Kıbrıs şart mı oluyor?
Gelelim, Rapor'a...
Varlığı hissedilen önyargılara, gülünç saptamalara (örneğin Türkçe'de Q, X, W harflerinin yokluğunun eleştirilmesi gibi) rağmen, raporu bütün olarak "olumlu" değerlendirenler ağır basıyor. Hatta, "İlk kez bardağın yarıdan fazlası dolu" diyenler bile var.
Ancak bir ayrıntı var ki, yeni yokuşa sürmelerin haberini veriyor Kıbrıs'ta çözümün -verilen onca güvenceye rağmen- dilekten yavaş yavaş koşula dönüşmeye başlaması. Şimdilik utangaç ifadelerle dillendirilen bu koşulun Aralık'taki AB zirvesinin ardından yüksek tonda seslendirileceğini tahmin etmek için falcı olmak gerekmiyor.
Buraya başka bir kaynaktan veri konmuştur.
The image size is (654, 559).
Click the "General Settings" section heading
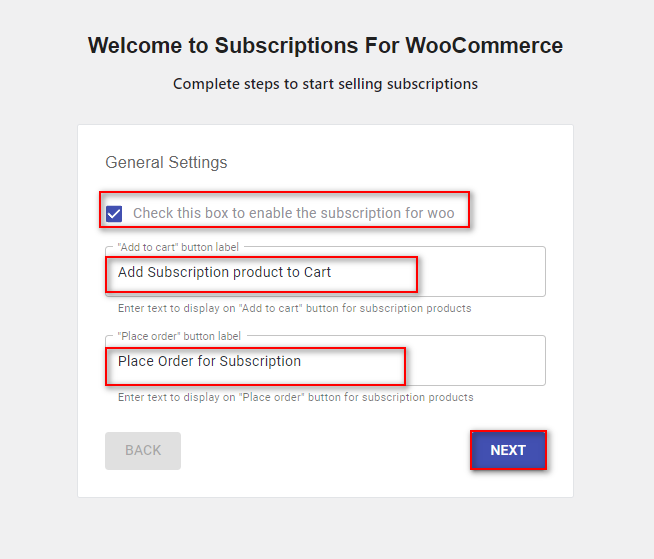[x=166, y=162]
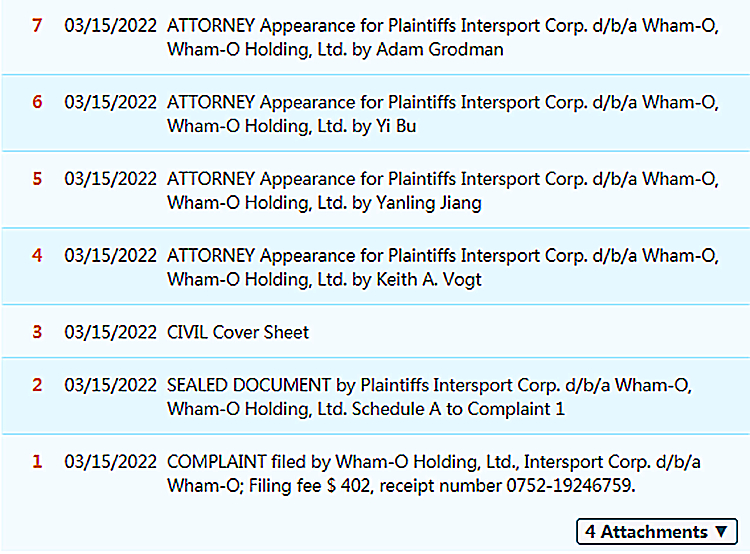Select the Yanling Jiang attorney appearance entry

click(442, 191)
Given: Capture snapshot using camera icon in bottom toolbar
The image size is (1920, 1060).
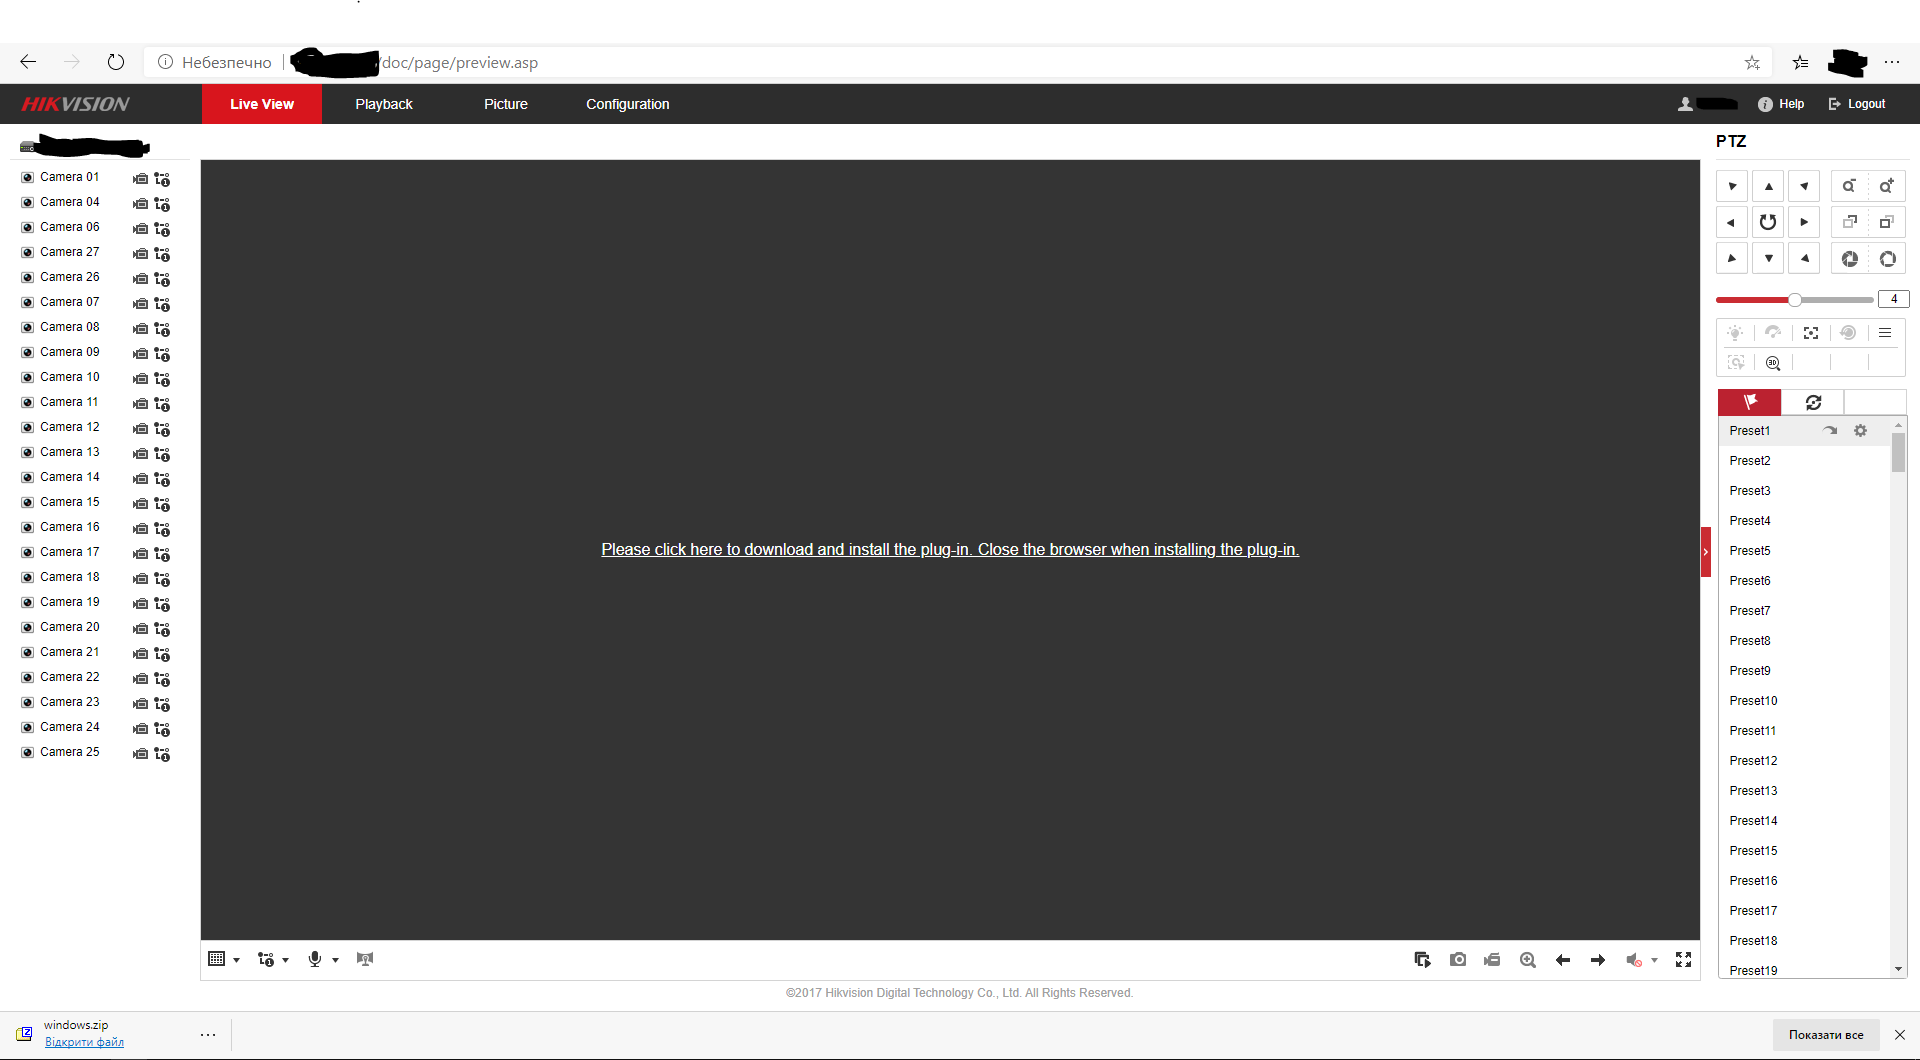Looking at the screenshot, I should point(1458,960).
O zaman, 2004 ortasına, bilemediniz sonuna kadar iki seçenekten birine karar vermek zorunda kalacağız
Ya AB'nin o koşulunu da kabul edeceğiz.
Ya da Başbakan Erdoğan'ın geçen ay İspanya'nın Mayorka adasında (Bertold Brecht ve Victor Hugo'dan alıntılarla süslenmiş, entellektüel düzeyi olağanüstü yüksek bir konuşmaydı. Le Monde'da dün göklere çıkaran bir yazı yayınlandı) ifade ettiği yaklaşımla teselli bulacağız
"Hiçbir zaman AB'yi tek hedef olarak görmedik. Hâlâ da görmüyoruz. Bizim amacımız, Atatürk'ün gösterdiği hedefe, çağdaş medeniyet seviyesine ulaşmaktır. Bunu kendimiz için, Türkiye için yapmamız gerektiğini biliyoruz ve potansiyelimize güveniyoruz."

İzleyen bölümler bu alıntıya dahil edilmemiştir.